At least we have more class mobility than Peru, I guess.
I'm not saying we've achieved perfect equality in these areas. I'm saying that's what we should strive for, not social engineering and wealth/influence redistribution. And we have more women going to college and earning high-paying salaries than ever before, so I don't think things in the U.S. are as bad for women as you do. If things keep going the way they are, women will be the primary earners in the U.S. in the not-too-distant future.


Posted by 
 on: 03/31/14, 21:52:47  - Edited by 
 on: 03/31/14, 22:01:33
@Jargon
Yes, it does include economic background. And I'm going to decline to answer your question about "white males" because not only is your question racially tinged, my answer will most likely infuriate you and the rest of the liberals who post here.

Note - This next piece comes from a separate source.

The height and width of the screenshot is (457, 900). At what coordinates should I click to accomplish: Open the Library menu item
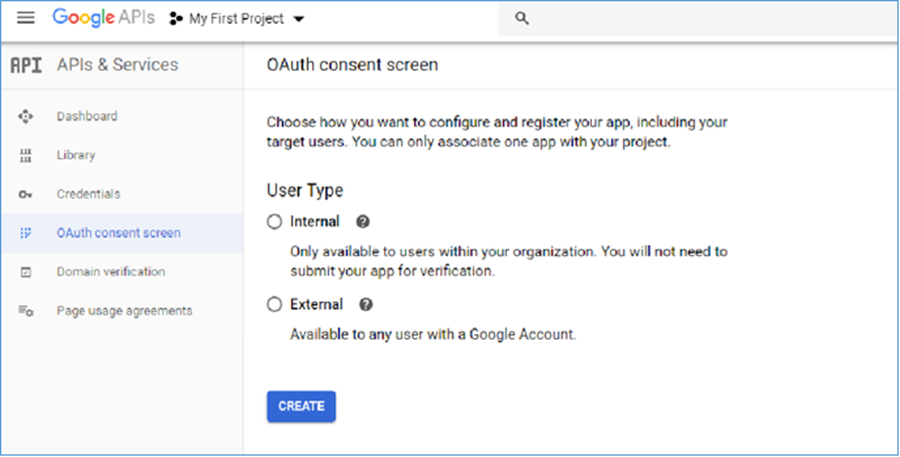tap(76, 156)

It gets into things that don't aren't on-topic and have nothing to do with video games.


Posted by 
 on: 03/31/14, 21:58:45
@WrathOfSamus777 What is your plan to strive for it though? You're talking about "creating a culture of equality of opportunity" but you don't seem to back anything specifically that would lead towards more equality of opportunity. Rather, you seem to outright oppose any suggestions that would. Which is fair enough, no one has to support every idea out there. But what is your alternative then?


Posted by 
 on: 03/31/14, 22:03:14
@WrathOfSamus777

Banjo Kazooie beating Zelda in the March Madness tourney is the only thing capable of infuriating me on this board. As for being on topic, privilege affects everything, even video games. It's too bad you won't fill us in on your views.


Posted by 
 on: 03/31/14, 22:03:36
@Zero
@Jargon
Because I'm gonna be buying Mario 3D Land and Tetris Axis on my 3DS in a couple hours and I'm in a good mood and I have another board where I argue about this stuff. You guys are asking questions that will take this thread way off-topic about race, socialist vs. free-market policies, and other things. LEAVE ME ALONE! I WANT TO BE HAPPY TODAY!!!